### Goal of the exercise
The lines below, from the first through the one containing "Given: Click the", are to be given again exactly, with pictures left out and nothing added.

### Given data
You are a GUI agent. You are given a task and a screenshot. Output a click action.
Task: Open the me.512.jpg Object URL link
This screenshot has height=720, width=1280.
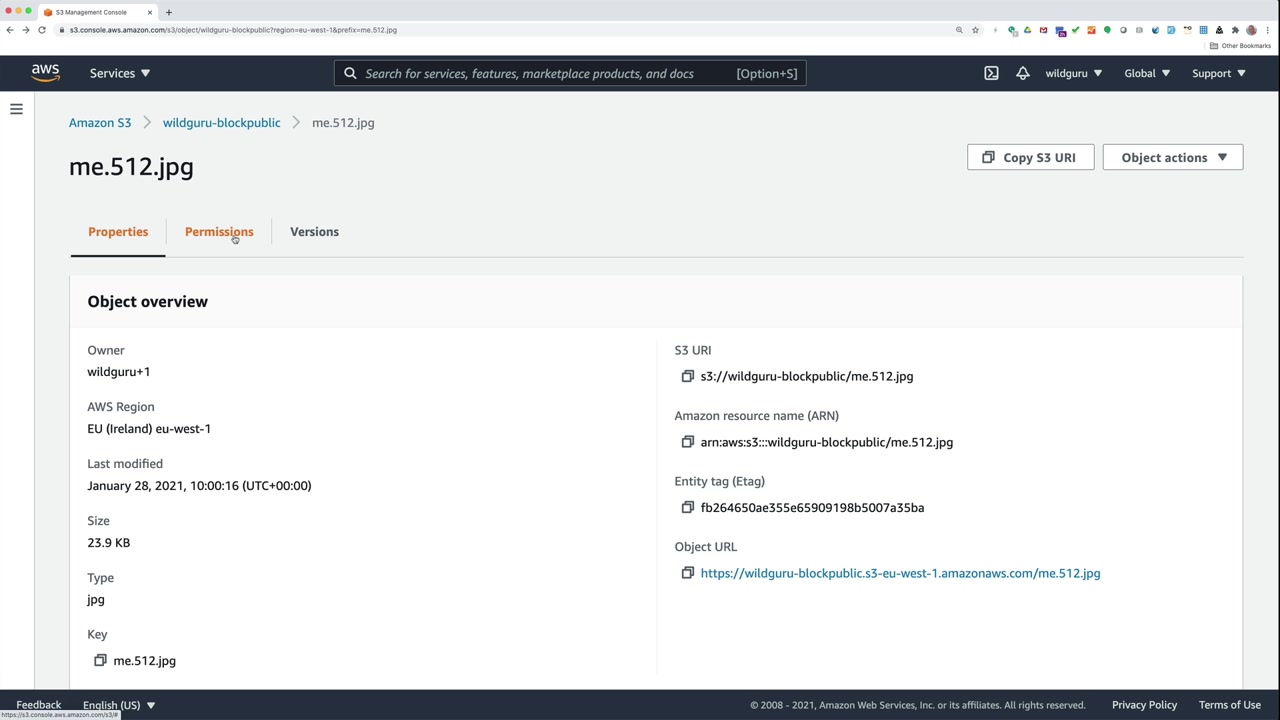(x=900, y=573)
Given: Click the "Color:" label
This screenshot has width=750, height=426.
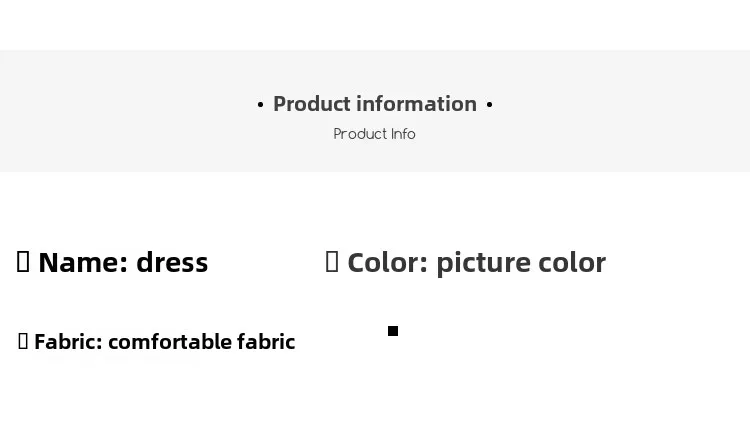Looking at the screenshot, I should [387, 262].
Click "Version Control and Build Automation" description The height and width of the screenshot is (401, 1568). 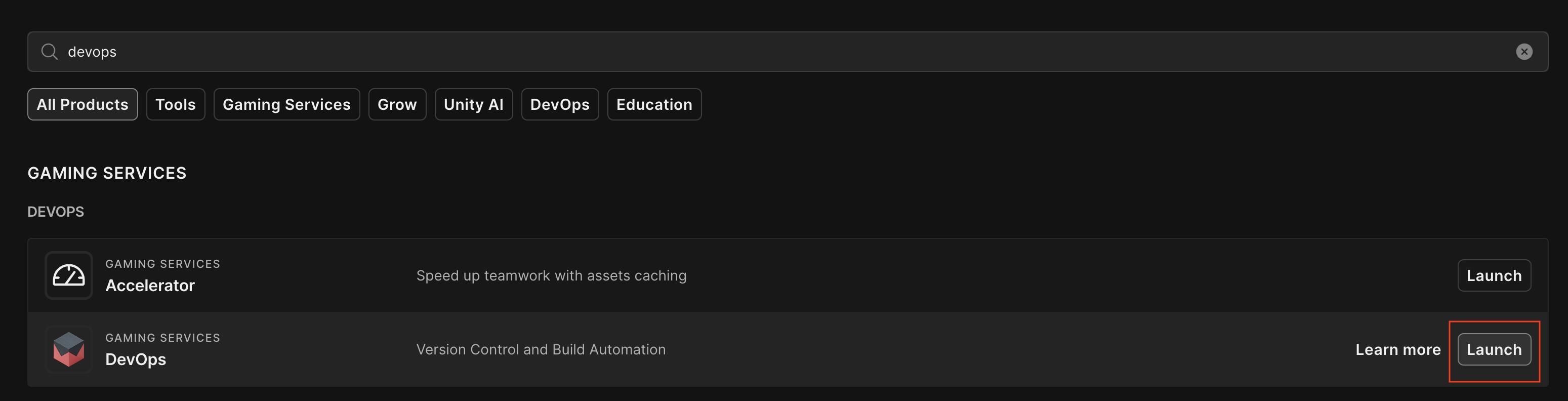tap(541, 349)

### Problem solution
You are a GUI agent. You are given a task and a screenshot. Output a click action.
Task: Open the me.512.jpg Object URL link
This screenshot has height=720, width=1280.
(x=900, y=573)
Given: Click the "Color:" label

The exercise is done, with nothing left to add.